* **WHAT YOU WILL DO**:
Reproduce the items from the beginning through the line containing "Looking at the screenshot, I should point(584,406).", inclusive, changing "magic wand" to "wizard wand" and leaving everything else unaltered.

* **INFORMATION SHOWN**:

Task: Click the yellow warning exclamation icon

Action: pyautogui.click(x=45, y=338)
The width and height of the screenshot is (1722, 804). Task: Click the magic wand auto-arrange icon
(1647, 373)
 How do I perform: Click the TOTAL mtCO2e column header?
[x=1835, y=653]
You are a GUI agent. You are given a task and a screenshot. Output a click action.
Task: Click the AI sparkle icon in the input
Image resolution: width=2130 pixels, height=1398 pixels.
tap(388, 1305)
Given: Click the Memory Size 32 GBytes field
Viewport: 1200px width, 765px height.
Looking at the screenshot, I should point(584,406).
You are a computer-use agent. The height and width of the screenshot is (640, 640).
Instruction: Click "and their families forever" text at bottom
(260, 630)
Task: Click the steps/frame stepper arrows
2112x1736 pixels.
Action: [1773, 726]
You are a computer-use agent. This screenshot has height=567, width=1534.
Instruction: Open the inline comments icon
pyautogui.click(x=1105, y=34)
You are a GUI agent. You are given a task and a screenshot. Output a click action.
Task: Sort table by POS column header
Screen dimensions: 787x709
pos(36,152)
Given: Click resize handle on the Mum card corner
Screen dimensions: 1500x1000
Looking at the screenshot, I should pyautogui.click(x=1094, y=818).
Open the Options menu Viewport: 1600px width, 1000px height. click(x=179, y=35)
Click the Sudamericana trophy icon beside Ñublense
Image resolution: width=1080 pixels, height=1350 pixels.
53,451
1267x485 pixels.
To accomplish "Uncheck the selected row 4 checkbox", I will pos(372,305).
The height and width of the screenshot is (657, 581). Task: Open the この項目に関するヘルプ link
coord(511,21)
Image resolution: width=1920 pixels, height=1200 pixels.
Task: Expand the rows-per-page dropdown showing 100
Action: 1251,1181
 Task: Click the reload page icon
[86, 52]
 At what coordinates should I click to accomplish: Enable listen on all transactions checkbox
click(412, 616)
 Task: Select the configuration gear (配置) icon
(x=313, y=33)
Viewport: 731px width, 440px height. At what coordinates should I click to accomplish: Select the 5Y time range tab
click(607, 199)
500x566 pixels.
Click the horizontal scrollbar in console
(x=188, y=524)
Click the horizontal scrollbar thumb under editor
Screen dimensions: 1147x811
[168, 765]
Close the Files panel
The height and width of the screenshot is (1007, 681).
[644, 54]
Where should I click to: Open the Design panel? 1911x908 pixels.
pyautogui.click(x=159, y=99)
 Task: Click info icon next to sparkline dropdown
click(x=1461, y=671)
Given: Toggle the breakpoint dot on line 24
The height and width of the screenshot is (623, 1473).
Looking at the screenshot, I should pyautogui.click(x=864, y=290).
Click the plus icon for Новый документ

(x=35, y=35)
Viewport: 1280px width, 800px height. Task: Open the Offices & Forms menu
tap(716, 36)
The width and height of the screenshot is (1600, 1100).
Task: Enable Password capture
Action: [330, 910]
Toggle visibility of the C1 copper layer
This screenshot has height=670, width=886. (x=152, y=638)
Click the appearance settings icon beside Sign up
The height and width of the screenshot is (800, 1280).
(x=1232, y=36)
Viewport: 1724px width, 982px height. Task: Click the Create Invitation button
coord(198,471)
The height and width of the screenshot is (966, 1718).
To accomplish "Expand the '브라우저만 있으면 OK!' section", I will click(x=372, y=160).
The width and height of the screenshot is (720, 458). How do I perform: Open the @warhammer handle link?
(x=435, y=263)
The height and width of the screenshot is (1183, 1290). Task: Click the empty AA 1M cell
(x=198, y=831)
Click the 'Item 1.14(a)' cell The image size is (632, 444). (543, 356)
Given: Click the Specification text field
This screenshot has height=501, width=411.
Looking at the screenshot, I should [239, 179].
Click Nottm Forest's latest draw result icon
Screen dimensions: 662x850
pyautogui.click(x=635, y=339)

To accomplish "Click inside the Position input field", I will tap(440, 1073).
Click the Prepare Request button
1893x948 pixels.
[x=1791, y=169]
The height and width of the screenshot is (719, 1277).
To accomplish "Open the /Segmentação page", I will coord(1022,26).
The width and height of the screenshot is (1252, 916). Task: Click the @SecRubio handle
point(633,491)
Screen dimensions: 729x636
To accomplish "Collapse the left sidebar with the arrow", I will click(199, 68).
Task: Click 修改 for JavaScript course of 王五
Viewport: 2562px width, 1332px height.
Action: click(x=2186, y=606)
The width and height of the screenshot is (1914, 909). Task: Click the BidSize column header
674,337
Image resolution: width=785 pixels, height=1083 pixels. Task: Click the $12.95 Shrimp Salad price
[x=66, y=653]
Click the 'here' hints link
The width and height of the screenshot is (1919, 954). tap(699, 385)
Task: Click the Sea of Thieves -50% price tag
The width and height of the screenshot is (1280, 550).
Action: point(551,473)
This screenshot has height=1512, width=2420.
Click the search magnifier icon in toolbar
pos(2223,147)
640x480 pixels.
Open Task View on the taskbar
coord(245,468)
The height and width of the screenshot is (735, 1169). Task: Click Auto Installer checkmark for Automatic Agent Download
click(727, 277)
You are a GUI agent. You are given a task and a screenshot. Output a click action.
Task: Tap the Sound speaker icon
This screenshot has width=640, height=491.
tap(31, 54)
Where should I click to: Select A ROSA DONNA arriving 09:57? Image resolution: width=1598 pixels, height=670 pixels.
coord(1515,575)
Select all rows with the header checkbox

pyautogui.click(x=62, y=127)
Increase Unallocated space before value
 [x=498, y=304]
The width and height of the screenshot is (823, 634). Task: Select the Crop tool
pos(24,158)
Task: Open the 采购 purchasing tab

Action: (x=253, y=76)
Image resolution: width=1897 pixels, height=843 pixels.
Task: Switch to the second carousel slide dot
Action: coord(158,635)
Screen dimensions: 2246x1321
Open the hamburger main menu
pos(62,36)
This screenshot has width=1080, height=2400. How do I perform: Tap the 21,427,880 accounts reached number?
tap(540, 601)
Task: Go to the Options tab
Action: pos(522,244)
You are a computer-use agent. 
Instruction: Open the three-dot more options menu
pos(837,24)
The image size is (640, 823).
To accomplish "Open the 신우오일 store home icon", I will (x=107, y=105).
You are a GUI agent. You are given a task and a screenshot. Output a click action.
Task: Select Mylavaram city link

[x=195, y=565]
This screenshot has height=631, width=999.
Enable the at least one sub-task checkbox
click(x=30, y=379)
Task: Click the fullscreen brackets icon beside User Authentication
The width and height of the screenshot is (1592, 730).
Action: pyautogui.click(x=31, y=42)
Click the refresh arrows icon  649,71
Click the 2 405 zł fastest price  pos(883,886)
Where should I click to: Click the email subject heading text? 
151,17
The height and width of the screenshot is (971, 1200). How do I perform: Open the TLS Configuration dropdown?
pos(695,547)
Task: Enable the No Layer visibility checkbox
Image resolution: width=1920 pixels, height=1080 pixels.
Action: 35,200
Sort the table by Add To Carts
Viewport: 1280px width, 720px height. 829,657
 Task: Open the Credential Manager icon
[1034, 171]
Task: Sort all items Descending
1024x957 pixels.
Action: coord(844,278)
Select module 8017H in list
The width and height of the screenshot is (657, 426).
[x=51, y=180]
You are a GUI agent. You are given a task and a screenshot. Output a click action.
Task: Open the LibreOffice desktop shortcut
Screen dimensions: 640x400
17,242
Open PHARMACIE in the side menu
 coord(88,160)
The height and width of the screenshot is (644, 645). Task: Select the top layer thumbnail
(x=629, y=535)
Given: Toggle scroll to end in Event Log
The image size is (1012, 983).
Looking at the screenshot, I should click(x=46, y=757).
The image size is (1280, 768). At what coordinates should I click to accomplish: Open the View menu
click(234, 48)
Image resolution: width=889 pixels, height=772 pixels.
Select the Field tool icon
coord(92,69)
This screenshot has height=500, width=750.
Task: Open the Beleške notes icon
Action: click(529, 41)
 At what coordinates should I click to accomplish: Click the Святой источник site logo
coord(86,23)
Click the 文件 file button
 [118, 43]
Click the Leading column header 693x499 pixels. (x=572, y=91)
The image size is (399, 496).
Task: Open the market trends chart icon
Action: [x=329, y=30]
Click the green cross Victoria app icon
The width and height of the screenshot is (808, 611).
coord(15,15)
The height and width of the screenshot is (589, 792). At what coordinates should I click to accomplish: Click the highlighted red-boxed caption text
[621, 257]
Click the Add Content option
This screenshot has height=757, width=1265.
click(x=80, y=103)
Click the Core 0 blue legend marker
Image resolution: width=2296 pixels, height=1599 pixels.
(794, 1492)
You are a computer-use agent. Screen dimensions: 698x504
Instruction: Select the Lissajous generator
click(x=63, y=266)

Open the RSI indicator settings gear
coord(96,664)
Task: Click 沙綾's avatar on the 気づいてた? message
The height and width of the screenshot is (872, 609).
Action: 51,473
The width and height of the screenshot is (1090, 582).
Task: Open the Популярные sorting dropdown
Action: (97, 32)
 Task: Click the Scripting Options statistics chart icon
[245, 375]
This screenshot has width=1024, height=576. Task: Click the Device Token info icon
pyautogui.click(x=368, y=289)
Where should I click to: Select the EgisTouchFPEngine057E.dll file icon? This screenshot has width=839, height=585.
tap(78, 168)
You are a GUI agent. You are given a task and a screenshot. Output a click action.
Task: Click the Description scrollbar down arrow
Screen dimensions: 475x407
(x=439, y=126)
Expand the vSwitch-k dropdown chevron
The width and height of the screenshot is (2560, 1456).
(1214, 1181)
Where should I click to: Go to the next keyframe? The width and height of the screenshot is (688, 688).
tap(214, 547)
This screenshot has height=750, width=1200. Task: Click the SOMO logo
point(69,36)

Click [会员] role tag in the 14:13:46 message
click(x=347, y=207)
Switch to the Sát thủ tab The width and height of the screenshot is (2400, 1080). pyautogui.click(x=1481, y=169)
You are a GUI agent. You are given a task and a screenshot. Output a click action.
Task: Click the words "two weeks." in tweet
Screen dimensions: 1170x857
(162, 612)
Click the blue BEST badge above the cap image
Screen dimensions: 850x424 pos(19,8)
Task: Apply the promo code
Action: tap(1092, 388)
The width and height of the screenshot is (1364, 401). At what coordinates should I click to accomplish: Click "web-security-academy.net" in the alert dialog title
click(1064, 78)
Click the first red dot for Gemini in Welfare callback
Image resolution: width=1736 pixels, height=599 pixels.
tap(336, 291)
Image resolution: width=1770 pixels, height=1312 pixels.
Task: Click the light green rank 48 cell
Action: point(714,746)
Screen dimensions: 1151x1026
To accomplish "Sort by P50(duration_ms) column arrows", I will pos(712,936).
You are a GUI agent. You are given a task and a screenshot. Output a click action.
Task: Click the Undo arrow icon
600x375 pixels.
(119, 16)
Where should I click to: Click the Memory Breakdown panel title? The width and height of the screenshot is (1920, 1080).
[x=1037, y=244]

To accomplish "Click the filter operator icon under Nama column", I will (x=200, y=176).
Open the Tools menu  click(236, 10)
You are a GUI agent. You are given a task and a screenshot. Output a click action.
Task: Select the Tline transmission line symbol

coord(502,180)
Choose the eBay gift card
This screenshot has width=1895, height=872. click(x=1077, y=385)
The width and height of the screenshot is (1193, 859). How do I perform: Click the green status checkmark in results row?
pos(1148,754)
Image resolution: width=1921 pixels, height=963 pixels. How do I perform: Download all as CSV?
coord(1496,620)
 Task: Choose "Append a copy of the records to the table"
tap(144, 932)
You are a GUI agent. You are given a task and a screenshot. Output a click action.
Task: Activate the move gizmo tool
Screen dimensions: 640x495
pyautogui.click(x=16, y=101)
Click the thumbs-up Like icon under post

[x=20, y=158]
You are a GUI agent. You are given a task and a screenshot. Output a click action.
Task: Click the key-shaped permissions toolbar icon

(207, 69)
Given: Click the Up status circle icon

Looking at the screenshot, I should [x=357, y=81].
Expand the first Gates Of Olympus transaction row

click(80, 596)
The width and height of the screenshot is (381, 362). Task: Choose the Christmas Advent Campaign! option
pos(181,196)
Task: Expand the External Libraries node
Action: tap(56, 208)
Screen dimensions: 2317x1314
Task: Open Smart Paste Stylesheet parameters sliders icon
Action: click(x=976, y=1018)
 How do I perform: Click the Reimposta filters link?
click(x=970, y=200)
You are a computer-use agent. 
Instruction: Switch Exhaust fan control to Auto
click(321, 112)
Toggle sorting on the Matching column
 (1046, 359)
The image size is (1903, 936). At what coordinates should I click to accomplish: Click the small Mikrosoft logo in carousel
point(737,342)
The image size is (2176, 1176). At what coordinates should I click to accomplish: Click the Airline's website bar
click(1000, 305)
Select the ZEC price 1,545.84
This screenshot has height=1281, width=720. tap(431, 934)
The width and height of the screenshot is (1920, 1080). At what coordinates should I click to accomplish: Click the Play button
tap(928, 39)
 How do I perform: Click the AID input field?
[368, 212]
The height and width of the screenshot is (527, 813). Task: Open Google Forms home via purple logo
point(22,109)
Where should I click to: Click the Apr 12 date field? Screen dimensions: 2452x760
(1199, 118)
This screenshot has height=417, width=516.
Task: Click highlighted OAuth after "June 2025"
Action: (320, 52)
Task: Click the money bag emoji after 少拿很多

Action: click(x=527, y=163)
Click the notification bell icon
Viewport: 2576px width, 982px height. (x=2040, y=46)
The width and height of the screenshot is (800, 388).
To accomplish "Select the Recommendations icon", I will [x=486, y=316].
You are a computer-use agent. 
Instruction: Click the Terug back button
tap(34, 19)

* **COMPLETE OUTPUT**:
Task: Click the yellow warning exclamation icon

Action: pyautogui.click(x=45, y=338)
The width and height of the screenshot is (1722, 804). Task: Click the wizard wand auto-arrange icon
(1647, 373)
 How do I perform: Click the TOTAL mtCO2e column header?
[x=1835, y=653]
You are a GUI agent. You are given a task and a screenshot. Output a click action.
Task: Click the AI sparkle icon in the input
Image resolution: width=2130 pixels, height=1398 pixels.
tap(388, 1305)
Given: Click the Memory Size 32 GBytes field
Viewport: 1200px width, 765px height.
Looking at the screenshot, I should point(584,406).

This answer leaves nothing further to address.